12.4.1 Problem
You want to parse
an XML file using the DOM API. This puts the file into a tree, which you can
process using DOM functions. With the DOM, it's easy to search for and retrieve
elements that fit a certain set of criteria.
12.4.2 Solution
$dom = domxml_open_file('books.xml');
Here's how to read XML from a variable:
$dom = domxml_open_mem($books);
$root = $dom->document_element( );
function process_node($node) {
if ($node->has_child_nodes( )) {
foreach($node->child_nodes( ) as $n) {
process_node($n);
}
}
// process leaves
if ($node->node_type( ) = = XML_TEXT_NODE) {
$content = rtrim($node->node_value( ));
if (!empty($content)) {
print "$content\n";
}
}
}
process_node($root);
12.4.3 Discussion
The W3C's DOM provides a platform- and language-neutral method
that specifies the structure and content of a document. Using the DOM, you can
read an XML document into a tree of nodes and then maneuver through the tree to
locate information about a particular element or elements that match your
criteria. This is called tree-based parsing . In contrast, the non-DOM XML
functions allow you to do event-based parsing.
Additionally, you can modify the structure by creating,
editing, and deleting nodes. In fact, you can use the DOM XML functions to
author a new XML document from scratch; see Section 12.3
One of the major advantages of the DOM is that by following the
W3C's specification, many languages implement DOM functions in a similar manner.
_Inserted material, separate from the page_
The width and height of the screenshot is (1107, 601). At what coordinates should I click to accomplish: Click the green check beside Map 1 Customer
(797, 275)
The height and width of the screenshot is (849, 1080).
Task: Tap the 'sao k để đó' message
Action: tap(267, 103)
Therefore, the work of translating logic and instructions from one application
to another is considerably simplified. PHP 4.3 comes with an updated series of
DOM functions that are in stricter compliance with the DOM standard than
previous versions of PHP. However, the functions are not yet 100% compliant.
Future PHP versions should bring a closer alignment, but this may break some
applications that need minor updates. Check the DOM XML material in the online PHP Manual at http://www.php.net/domxml for changes. Functions available in
earlier versions of PHP are available, but deprecated.
The DOM is
large and complex. For more information, read the specification at http://www.w3.org/DOM/ or pick up a copy of XML in a Nutshell; Chapter 18 discusses
the DOM.
For DOM parsing, PHP uses libxml, developed for the Gnome project. You can download it from
http://www.xmlsoft.org. To activate it, configure PHP with
--with-dom.
DOM functions in PHP are
object-oriented. To move from one node to another, call methods such as
$node->child_nodes( ), which returns an
array of node objects, and $node->parent_node( ), which returns the parent node
object. Therefore, to process a node, check its type and call a corresponding
method:
// $node is the DOM parsed node <book cover="soft">PHP Cookbook</book> $type = $node->node_type(); switch($type) { case XML_ELEMENT_NODE: // I'm a tag. I have a tagname property. print $node->node_name(); // prints the tagname property: "book" print $node->node_value(); // null break; case XML_ATTRIBUTE_NODE: // I'm an attribute. I have a name and a value property. print $node->node_name(); // prints the name property: "cover" print $node->node_value(); // prints the value property: "soft" break; case XML_TEXT_NODE: // I'm a piece of text inside an element. // I have a name and a content property. print $node->node_name(); // prints the name property: "#text" print $node->node_value(); // prints the content property: "PHP Cookbook" break; default: // another type break; }
To automatically search through a DOM tree for specific
elements, use get_elements_by_tagname( ) . Here's
how to do so with multiple book records:
<books>
<book>
<title>PHP Cookbook</title>
<author>Sklar</author>
<author>Trachtenberg</author>
<subject>PHP</subject>
</book>
<book>
<title>Perl Cookbook</title>
<author>Christiansen</author>
<author>Torkington</author>
<subject>Perl</subject>
</book>
</books>
Here's how to find all authors:
// find and print all authors
$authors = $dom->get_elements_by_tagname('author');
// loop through author elements
foreach ($authors as $author) {
// child_nodes( ) hold the author values
$text_nodes = $author->child_nodes( );
foreach ($text_nodes as $text) {
print $text->node_value( );
}
print "\n";
}
The get_elements_by_tagname( ) function returns an
array of element node objects. By looping through each element's children, you
can get to the text node associated with that element. From there, you can pull
out the node values, which in this case are the names of the book authors, such
as Sklar and Trachtenberg.